▶ [Problem requirements]: Copy all lines containing the string "option" from the records below.
··· Entries supplied
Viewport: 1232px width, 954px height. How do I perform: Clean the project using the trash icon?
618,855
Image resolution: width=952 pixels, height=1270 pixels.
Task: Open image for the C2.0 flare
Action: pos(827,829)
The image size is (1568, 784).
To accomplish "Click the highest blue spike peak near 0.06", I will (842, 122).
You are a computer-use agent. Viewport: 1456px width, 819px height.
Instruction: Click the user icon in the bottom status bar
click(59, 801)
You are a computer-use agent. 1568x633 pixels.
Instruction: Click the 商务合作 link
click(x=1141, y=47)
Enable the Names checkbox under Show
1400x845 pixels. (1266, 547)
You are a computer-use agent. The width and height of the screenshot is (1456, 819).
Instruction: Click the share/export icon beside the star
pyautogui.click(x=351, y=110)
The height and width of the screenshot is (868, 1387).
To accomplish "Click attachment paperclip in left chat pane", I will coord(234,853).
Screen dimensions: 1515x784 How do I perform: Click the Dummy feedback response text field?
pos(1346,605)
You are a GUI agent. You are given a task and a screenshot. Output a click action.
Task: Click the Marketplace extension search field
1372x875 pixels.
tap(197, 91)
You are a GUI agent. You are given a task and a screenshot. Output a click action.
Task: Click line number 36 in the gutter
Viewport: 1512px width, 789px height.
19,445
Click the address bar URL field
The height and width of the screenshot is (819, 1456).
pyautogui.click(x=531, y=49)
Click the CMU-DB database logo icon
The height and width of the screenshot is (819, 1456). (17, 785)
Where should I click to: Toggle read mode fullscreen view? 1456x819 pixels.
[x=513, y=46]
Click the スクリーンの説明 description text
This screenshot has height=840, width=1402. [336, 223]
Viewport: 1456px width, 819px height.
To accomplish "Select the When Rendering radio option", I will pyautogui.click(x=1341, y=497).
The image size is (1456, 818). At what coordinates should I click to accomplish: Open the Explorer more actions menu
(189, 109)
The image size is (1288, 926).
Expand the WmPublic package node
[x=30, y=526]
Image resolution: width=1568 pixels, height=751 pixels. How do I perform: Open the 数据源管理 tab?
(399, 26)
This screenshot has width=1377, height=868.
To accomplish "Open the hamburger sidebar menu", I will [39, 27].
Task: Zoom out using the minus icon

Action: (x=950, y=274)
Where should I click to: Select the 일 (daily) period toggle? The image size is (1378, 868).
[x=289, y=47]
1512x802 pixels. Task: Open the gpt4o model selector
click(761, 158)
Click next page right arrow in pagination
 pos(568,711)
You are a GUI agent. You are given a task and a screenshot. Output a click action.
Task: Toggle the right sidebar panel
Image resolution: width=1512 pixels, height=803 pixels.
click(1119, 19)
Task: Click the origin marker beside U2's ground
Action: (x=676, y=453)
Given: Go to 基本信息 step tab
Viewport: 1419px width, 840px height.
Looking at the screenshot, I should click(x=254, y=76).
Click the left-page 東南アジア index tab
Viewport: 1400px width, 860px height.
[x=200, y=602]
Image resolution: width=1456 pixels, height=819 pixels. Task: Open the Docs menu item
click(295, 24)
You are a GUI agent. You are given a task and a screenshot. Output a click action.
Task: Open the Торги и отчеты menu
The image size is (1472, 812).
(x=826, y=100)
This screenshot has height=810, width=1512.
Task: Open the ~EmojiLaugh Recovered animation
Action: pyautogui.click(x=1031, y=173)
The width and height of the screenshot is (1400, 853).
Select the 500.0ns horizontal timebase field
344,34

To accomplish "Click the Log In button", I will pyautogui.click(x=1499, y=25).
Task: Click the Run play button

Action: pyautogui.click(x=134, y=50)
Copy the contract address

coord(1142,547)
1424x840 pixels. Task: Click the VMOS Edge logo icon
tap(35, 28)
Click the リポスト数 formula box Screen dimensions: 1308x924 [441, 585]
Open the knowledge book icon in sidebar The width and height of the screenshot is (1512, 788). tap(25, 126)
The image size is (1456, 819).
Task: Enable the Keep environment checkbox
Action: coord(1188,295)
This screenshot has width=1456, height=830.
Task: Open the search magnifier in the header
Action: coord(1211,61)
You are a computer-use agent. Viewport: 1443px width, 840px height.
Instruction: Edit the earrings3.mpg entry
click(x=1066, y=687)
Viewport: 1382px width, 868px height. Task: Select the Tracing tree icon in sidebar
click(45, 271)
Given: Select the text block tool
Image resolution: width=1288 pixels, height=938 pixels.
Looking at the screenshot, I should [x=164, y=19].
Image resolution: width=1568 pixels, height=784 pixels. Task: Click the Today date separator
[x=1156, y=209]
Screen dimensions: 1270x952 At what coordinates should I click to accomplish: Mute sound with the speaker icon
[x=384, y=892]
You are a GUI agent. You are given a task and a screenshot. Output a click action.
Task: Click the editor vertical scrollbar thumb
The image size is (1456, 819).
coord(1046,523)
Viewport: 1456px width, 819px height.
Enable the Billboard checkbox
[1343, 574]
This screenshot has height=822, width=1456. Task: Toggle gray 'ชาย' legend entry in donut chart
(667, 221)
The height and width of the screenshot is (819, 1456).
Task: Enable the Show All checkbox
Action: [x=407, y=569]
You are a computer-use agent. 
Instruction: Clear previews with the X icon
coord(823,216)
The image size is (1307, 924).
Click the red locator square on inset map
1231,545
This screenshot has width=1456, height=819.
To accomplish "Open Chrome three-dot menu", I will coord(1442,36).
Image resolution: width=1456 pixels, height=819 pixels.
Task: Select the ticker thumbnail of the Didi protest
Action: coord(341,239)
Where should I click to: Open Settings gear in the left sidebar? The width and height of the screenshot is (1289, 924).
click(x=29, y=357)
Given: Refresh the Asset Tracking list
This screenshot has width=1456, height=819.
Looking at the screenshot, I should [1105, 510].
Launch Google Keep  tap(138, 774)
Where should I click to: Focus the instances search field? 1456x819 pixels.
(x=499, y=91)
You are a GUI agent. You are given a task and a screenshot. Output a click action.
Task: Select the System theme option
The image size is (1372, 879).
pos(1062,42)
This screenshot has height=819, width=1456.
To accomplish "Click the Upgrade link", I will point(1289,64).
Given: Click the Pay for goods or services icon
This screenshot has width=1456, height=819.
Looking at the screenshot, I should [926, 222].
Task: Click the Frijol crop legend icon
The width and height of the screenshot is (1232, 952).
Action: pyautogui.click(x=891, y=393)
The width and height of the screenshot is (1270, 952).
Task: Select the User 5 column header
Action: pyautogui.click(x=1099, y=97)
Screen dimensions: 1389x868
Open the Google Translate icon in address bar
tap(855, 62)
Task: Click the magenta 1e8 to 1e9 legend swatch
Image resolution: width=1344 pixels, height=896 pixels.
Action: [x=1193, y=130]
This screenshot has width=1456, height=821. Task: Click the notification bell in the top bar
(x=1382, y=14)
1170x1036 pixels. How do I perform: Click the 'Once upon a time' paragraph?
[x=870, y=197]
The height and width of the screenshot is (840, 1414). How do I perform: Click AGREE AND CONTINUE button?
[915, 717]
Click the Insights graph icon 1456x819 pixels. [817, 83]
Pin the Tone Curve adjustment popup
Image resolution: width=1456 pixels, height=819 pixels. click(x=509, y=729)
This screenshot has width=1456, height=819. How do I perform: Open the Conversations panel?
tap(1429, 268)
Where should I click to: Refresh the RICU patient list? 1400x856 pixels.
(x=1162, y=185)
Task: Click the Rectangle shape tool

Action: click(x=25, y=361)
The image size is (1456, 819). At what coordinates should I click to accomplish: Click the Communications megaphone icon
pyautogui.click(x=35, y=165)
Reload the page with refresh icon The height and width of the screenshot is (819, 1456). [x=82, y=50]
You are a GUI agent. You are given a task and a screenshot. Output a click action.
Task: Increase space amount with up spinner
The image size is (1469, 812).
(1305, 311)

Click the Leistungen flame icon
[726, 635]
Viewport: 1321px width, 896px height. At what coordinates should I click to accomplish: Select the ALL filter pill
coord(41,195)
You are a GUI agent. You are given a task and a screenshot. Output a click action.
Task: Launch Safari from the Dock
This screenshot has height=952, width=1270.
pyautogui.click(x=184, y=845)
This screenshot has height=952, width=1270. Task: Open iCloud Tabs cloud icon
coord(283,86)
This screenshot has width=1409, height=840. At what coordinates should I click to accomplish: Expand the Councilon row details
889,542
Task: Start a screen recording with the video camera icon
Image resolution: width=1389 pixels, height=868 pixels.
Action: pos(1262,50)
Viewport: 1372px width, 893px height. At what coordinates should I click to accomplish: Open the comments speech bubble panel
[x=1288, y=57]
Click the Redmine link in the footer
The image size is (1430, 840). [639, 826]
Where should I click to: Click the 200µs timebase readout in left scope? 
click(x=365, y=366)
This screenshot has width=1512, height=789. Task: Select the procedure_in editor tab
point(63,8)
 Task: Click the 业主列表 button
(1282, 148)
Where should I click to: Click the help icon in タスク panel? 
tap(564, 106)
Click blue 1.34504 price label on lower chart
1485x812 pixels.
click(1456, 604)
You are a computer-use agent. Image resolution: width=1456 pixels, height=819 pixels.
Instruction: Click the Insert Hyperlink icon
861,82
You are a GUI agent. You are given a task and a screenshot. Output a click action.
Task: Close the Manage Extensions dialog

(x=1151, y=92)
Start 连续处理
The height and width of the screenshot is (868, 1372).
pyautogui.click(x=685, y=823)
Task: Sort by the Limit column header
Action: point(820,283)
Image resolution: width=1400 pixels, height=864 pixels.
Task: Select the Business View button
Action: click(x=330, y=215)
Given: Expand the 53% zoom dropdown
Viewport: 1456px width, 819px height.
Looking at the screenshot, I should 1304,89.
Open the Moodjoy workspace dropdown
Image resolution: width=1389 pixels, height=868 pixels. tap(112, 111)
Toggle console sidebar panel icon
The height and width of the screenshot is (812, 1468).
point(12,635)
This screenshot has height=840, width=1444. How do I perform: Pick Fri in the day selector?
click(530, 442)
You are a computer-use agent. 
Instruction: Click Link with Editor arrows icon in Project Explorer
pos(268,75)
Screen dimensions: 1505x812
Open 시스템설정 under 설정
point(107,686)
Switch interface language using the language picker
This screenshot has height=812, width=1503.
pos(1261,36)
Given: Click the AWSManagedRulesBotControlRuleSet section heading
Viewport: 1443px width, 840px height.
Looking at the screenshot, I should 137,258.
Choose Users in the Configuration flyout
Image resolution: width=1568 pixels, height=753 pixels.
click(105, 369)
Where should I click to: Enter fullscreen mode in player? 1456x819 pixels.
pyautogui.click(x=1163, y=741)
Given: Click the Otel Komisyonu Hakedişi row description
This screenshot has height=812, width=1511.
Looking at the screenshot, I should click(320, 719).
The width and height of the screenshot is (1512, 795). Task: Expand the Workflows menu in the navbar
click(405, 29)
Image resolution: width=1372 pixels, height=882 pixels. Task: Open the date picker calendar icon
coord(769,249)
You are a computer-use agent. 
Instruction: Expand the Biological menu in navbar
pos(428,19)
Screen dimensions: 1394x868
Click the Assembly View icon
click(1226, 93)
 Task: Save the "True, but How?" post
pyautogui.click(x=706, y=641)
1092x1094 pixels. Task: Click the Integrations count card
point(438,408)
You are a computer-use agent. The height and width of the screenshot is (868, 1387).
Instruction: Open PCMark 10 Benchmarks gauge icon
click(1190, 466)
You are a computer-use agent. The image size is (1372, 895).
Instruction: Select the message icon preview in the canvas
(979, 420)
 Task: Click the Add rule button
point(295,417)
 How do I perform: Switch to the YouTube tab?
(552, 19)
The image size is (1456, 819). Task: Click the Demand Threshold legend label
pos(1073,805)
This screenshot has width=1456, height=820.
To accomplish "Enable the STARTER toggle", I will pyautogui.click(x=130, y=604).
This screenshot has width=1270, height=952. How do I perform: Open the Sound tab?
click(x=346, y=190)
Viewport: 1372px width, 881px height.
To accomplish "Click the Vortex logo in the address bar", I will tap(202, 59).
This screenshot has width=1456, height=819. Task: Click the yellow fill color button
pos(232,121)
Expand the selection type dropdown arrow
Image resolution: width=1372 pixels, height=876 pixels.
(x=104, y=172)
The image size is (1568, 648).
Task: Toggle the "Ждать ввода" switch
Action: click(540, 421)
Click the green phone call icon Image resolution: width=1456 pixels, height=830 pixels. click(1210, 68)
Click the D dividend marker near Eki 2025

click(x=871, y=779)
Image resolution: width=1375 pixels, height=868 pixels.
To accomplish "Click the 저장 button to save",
······
▶ [Solution]:
To accomplish "Select the When Rendering radio option", I will pyautogui.click(x=1341, y=497).
Task: Select the System theme option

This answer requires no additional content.